Mailing List Archives
Authenticated access
|
|
|
[Date Prev][Date Next][Thread Prev][Thread Next][Date Index][Thread Index]
RE: [Condor-users] schedd problems?
- Date: Thu, 24 Feb 2005 11:34:31 -0500
- From: "Ian Chesal" <ICHESAL@xxxxxxxxxx>
- Subject: RE: [Condor-users] schedd problems?
> Hi,
> I've got a strange problem (aren't they all?), and could use
> guidance on how to figure out what's wrong. I have a submit
> machine that can no longer tell what jobs are in it's own
> queue.
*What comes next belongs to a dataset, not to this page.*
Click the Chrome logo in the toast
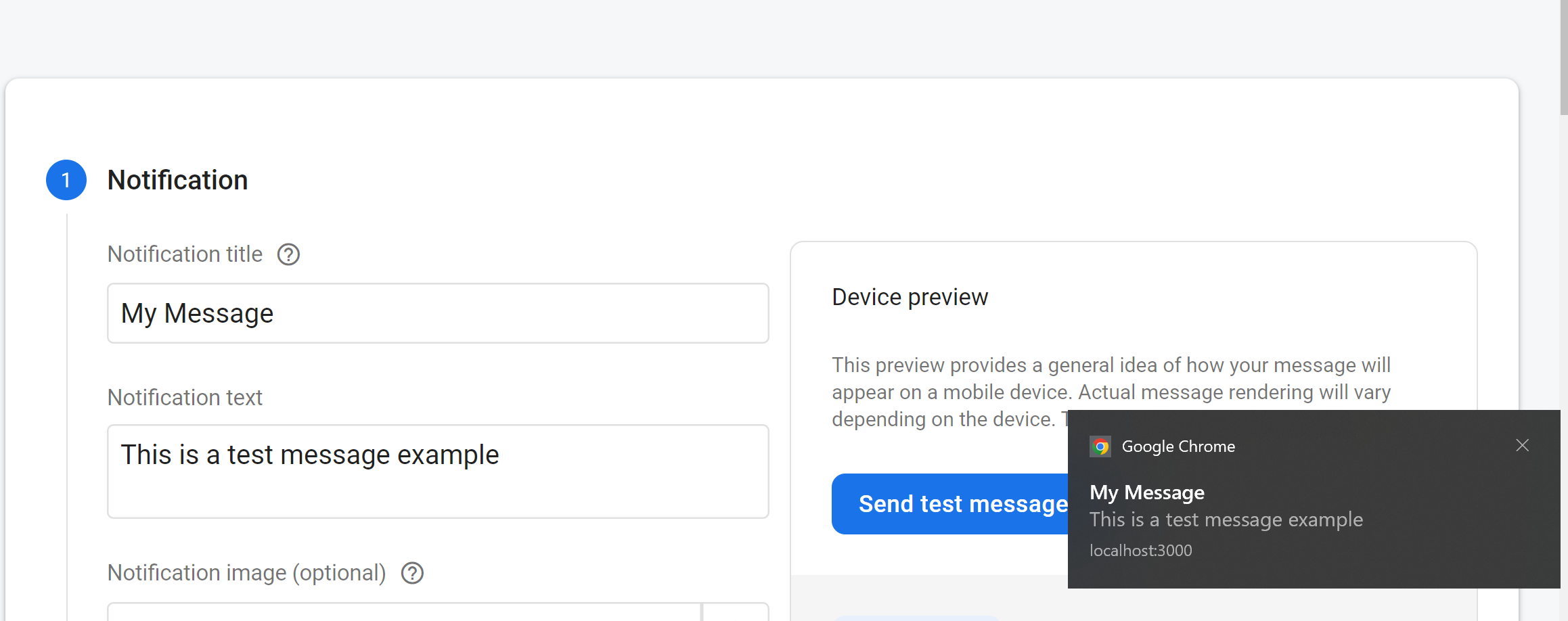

I upgraded condor to 6.7.3 (from 6.6.7) on Feb 10;
> yesterday (Feb 23), it was noticed that condor_q would return:
>
> -- Failed to fetch ads from: <129.89.201.232:38456> :
> hydra.phys.uwm.edu
>
> SchedLog doesn't seem to show anything interesting...
>
> How can I debug what's failing?
Hi Paul,
We've seen similar messages when a single schedd instance has LOTS of
ports open in the 6.7.3 builds. Can you check the number of open network
connections on the machine? Is the schedd currently preempting a lot of
startd machines in your cluster?
- Ian